Less than half an hour from Perth, the harbor town of Fremantle makes for a favorite seaside escape. The city features one of the best preserved 19th-century port streetscapes in the world, alongside lively markets, craft beer bars, seafood shacks and boutique hotels.
Lucky Bay is considered by many to be Australia’s whitest and most idyllic beach. It’s so appealing that even the kangaroos come to laze in the sand. It’s one of many spectacular beaches along Cape Le Grand National Park and Esperance. Look for migrating whales between July and October.

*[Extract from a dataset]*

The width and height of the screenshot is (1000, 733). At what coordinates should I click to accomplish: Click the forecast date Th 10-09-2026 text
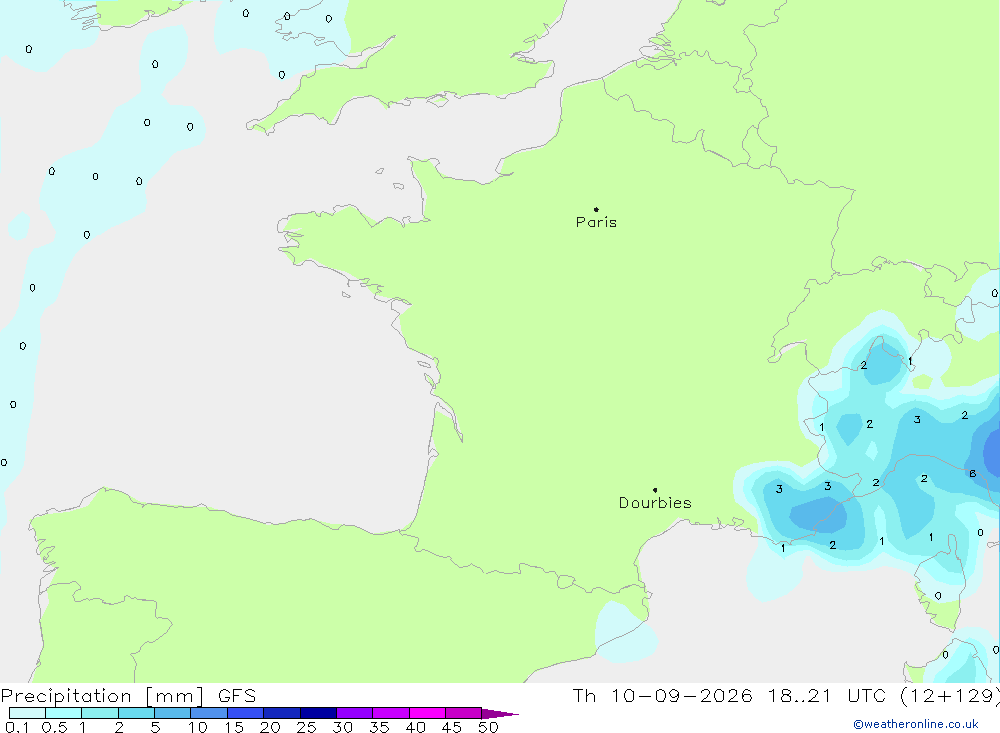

Rottnest Island, a few miles offshore from Perth, is a favorite getaway among locals who come to swim, snorkel, surf and relax in the sun. On land, the island is home to the cute marsupials known as quokkas. The waters offshore feature a string of coral reefs and shipwrecks for exploring.
Stirling Range National Park
Stirling Range National Park, an area known for its bushwalking and camping, is also home to Bluff Knoll, one of the highest peaks in WA. During the Australian spring and summer, the park also displays some 1,500 different species of wildflowers, many of which are found nowhere else on Earth.
You don’t have to go to the coast to find big waves in WA. One of the biggest waves in the country, Wave Rock, measures nearly 50 feet tall. This colorful granite cliff, formed over 2,700 million years, resembles a wave ready to crash.
The Bungle Bungle Range
The UNESCO-listed Purnululu National Park is home to a series of eroded sandstone beehive domes known as the Bungle Bungles. The spectacle is best enjoyed on a scenic flight tour from Broome.